If your home was not your principal residence for every year that you owned it, as per CRA, you have to report the part of the capital gain on the property that relates to the years for which you did not designate the property as your principal residence. To do this, complete T2091IND Designation of a Property as a Principal Residence by an Individual (Other Than a Personal ...
You can calculate Capital gain as Proceeds from disposition- Adjusted cost base (ACB- usually the cost of a property plus any expenses to acquire it, such as commissions and legal fees)-Outlays and Expenses (Amounts that you incurred to sell a capital property). 50% of the value of any capital gain is taxable.
When you sell your home, and if the property was solely your principal residence for every year you owned it, as per CRA, you do not have to pay tax on any gain from the sale because of the principal residence exemption. However, details of the sale must be reported to CRA.
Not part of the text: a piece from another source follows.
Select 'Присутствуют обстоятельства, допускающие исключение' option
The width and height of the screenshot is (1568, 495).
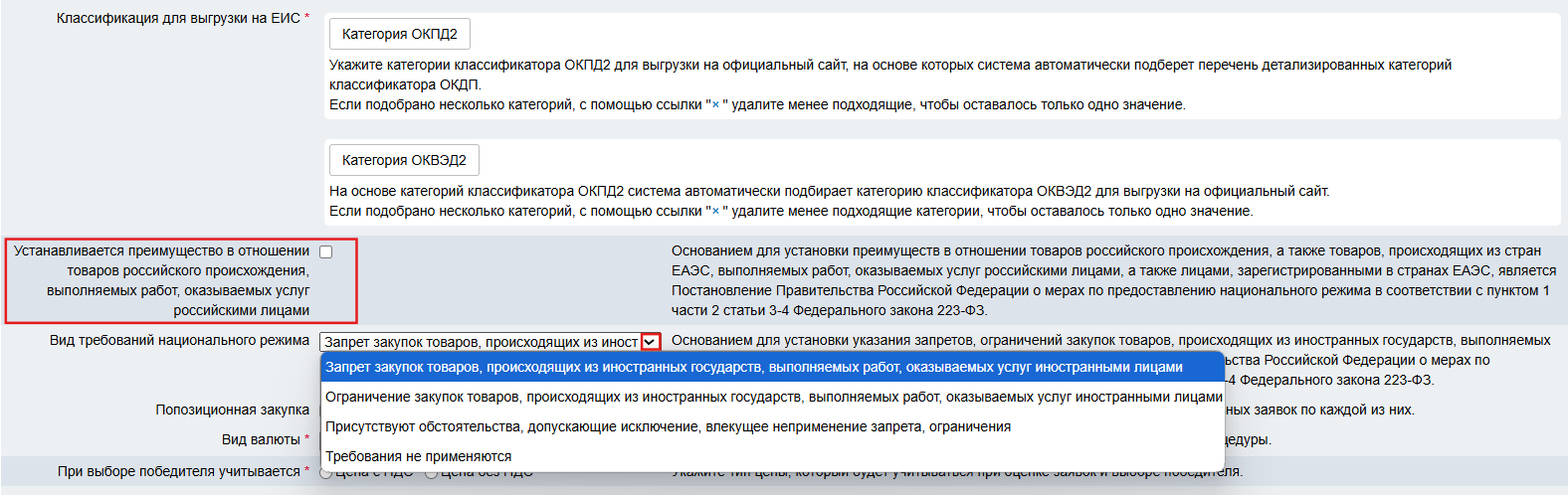click(668, 427)
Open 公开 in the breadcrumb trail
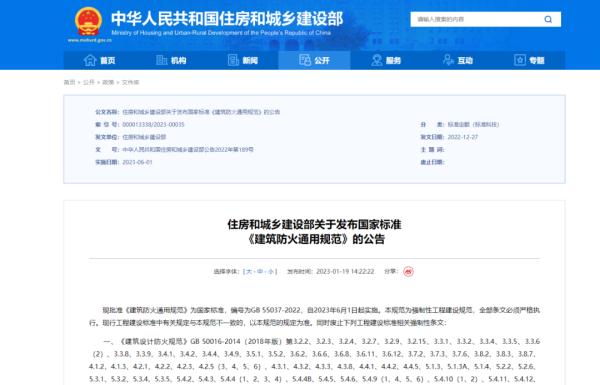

If you choose to designate this property as your Principal Residence, the principal residence exemption rules would apply. Therefore, you have to report the sale and designate the property on Schedule 3, Capital Gains (or Losses). In addition, you also have to complete T2091IND Designation of a Property as a Principal Residence by an Individual (Other Than a Personal ...
Although you can designate it as a Principal Residence and take the exemption, a lot of people do not choose this option as they want to keep that option open when they do sell their home.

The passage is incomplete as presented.